EXERCISE REQUIREMENTS »
Nothing but the lines from the one containing "Viewport: 368px width, 213px height." to the end of the records below should be output, each exactly as written.

Collected data:

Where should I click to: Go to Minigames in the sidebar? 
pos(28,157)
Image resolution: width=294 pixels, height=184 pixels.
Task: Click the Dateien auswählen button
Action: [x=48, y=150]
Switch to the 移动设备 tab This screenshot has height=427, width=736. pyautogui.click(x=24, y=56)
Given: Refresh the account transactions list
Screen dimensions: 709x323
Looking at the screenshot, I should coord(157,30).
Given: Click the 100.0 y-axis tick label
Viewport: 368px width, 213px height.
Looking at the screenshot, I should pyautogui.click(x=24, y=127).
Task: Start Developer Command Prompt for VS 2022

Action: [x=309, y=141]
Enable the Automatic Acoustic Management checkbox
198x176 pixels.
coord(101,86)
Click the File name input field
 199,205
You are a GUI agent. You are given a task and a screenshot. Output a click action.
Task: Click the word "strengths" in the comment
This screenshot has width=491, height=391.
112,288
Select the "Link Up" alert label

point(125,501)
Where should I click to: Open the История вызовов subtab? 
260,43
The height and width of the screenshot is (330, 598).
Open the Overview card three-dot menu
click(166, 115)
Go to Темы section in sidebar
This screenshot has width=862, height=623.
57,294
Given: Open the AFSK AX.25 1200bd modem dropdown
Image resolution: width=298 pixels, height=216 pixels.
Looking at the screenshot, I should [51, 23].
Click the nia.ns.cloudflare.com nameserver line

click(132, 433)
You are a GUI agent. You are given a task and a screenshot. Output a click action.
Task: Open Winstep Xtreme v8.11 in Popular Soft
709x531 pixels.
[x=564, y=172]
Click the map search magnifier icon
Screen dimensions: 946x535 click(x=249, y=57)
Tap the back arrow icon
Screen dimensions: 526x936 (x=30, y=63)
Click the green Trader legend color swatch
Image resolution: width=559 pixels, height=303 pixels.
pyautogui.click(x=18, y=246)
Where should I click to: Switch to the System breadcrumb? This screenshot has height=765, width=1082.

SOLUTION FOR THIS PROBLEM »
Viewport: 368px width, 213px height.
Looking at the screenshot, I should pyautogui.click(x=24, y=127).
Task: Start Developer Command Prompt for VS 2022

Action: [x=309, y=141]
Enable the Automatic Acoustic Management checkbox
198x176 pixels.
coord(101,86)
Click the File name input field
 199,205
You are a GUI agent. You are given a task and a screenshot. Output a click action.
Task: Click the word "strengths" in the comment
This screenshot has width=491, height=391.
112,288
Select the "Link Up" alert label

point(125,501)
Where should I click to: Open the История вызовов subtab? 
260,43
The height and width of the screenshot is (330, 598).
Open the Overview card three-dot menu
click(166, 115)
Go to Темы section in sidebar
This screenshot has width=862, height=623.
57,294
Given: Open the AFSK AX.25 1200bd modem dropdown
Image resolution: width=298 pixels, height=216 pixels.
Looking at the screenshot, I should [51, 23].
Click the nia.ns.cloudflare.com nameserver line

click(132, 433)
You are a GUI agent. You are given a task and a screenshot. Output a click action.
Task: Open Winstep Xtreme v8.11 in Popular Soft
709x531 pixels.
[x=564, y=172]
Click the map search magnifier icon
Screen dimensions: 946x535 click(x=249, y=57)
Tap the back arrow icon
Screen dimensions: 526x936 (x=30, y=63)
Click the green Trader legend color swatch
Image resolution: width=559 pixels, height=303 pixels.
pyautogui.click(x=18, y=246)
Where should I click to: Switch to the System breadcrumb? This screenshot has height=765, width=1082.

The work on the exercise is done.